→ Excerpt to read:

Any foods that are not clearly dessert foods or other foods expected to be sweet, must identify on the label if they contain any added sweeteners.
Dessert foods, like cakes, cookies, ice cream, and other foods that are clearly expected to be sweet, such as Frosted Flakes cereal, would not be required to be labelled in this fashion.
If a product is labelled or named with a specific sweetener, but contains sweeteners, they must be identified. So for example, a "Honey" cereal which also contains added sugar must identify: "Contains sugar as well as honey."
All artificial sweeteners must be labelled in any foods, even if they occur in dessert foods or candy. If a specific sweetener is displayed on the front of the label or prominently displayed anywhere other than the ingredient list, then the main sweetener must be listed, and the notice must display "and other sweeteners" if there are others. For example, it would be prohibited to say "Sweetened with Sucralose" on a food containing both aspartame and sucralose.

→ Task objective:
Answer these questions from the sweetener labeling text:
1. Which cereal is named as an example of a food clearly expected to be sweet?
2. What notice must a "Honey" cereal that also contains added sugar display?
3. What wording is given as prohibited on a food containing both aspartame and sucralose?

→ Stored data entries:
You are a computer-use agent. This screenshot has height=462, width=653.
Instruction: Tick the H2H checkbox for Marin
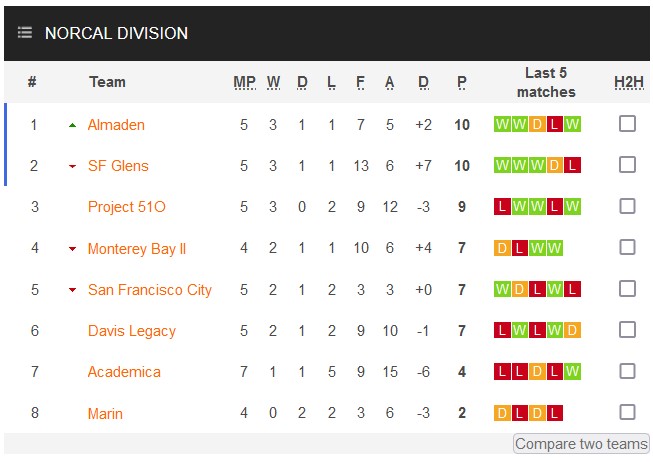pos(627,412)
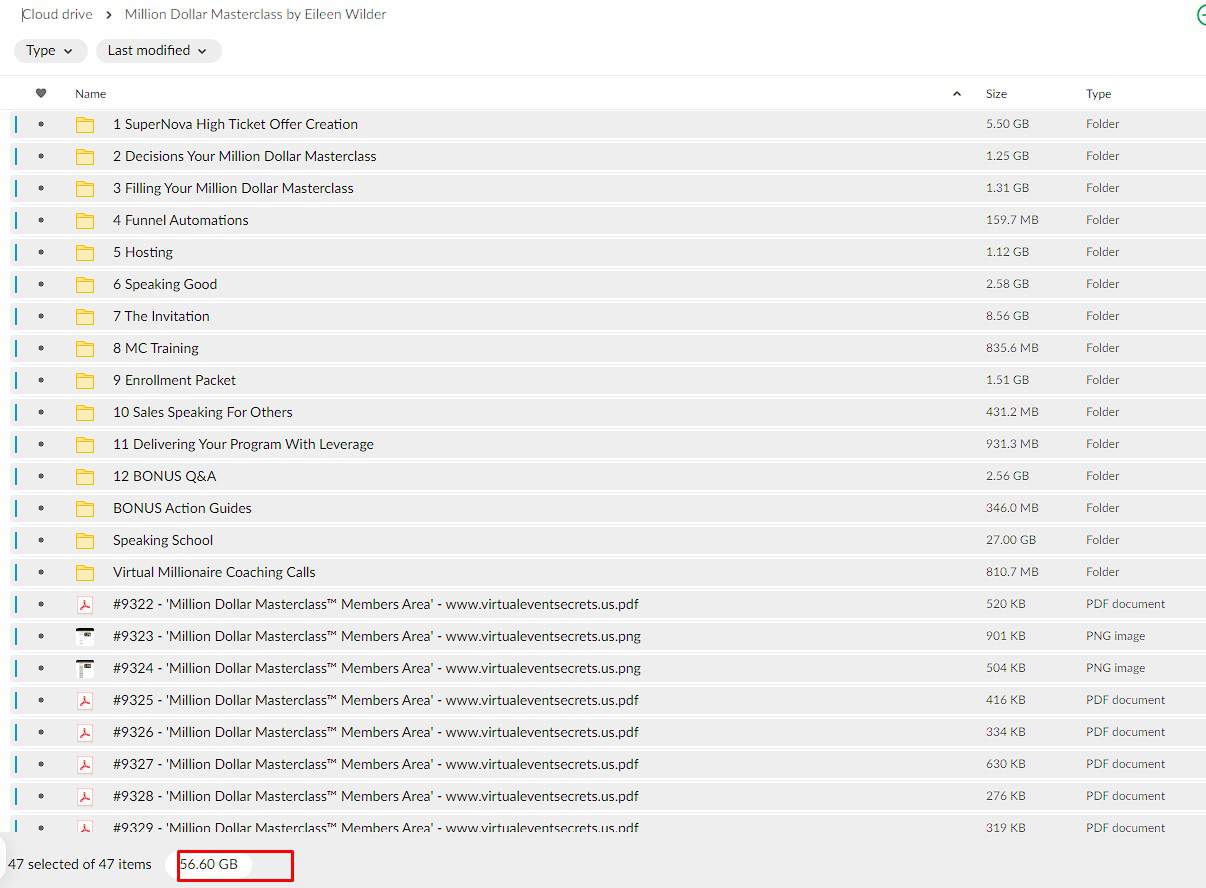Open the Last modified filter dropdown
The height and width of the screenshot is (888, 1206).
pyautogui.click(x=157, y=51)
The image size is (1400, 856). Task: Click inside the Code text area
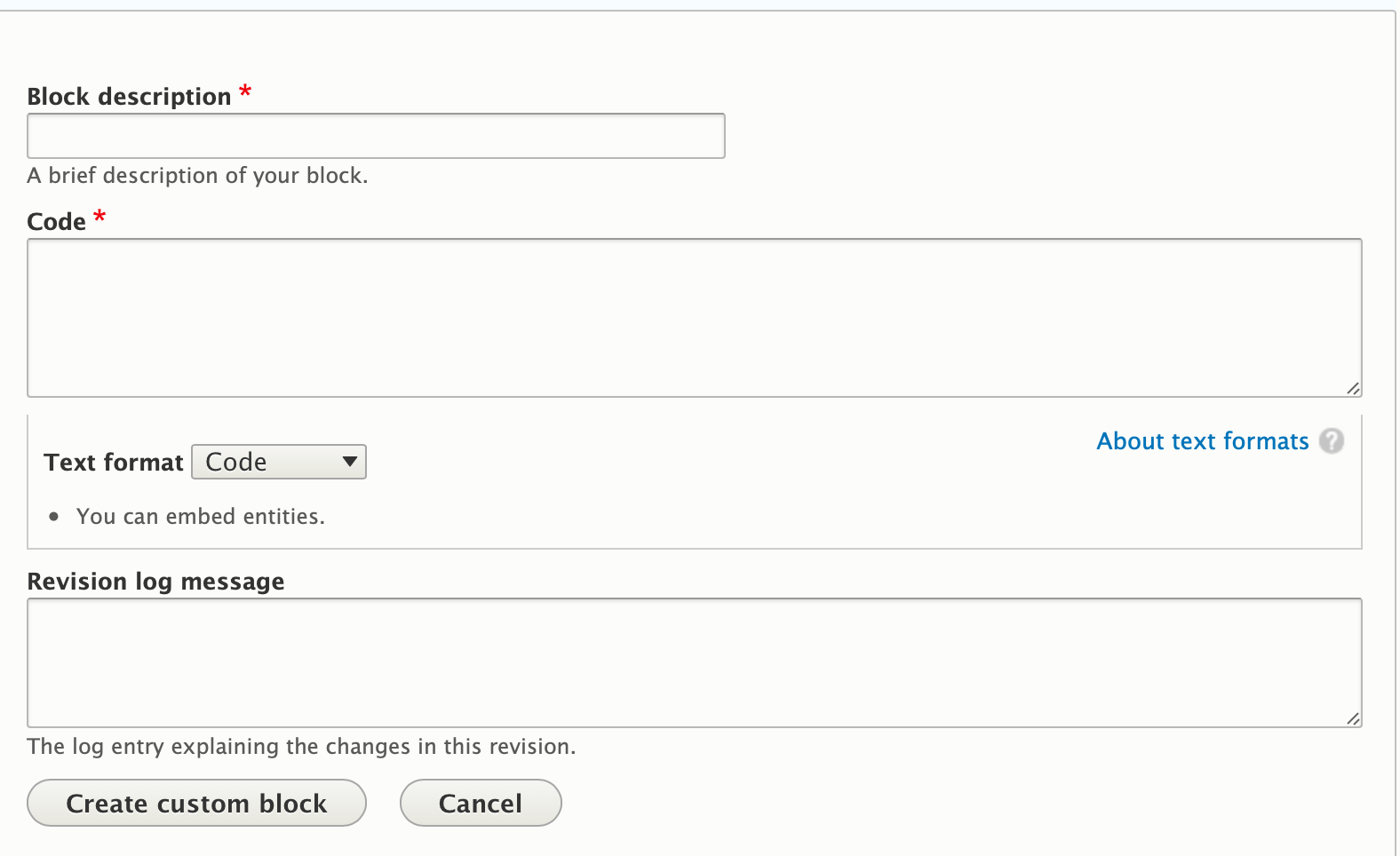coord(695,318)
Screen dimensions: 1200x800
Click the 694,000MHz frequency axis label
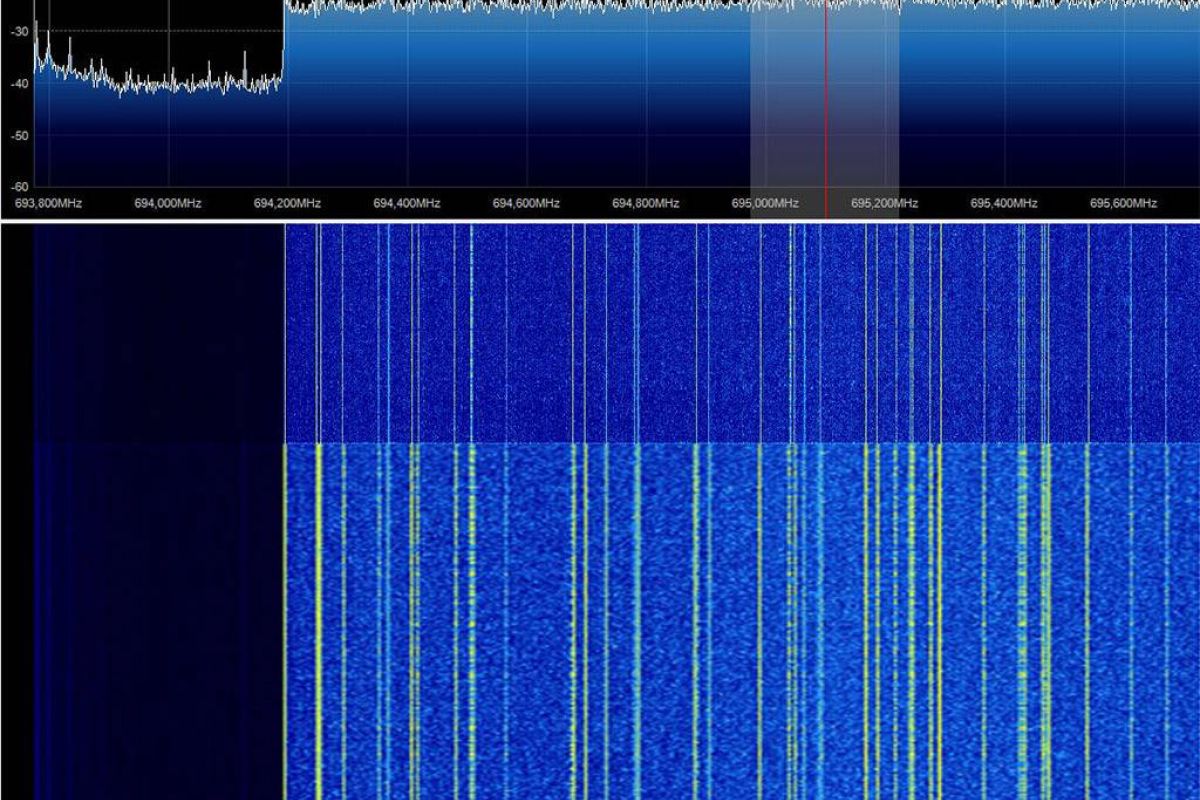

→ Answer space:
1. Frosted Flakes
2. "Contains sugar as well as honey."
3. "Sweetened with Sucralose"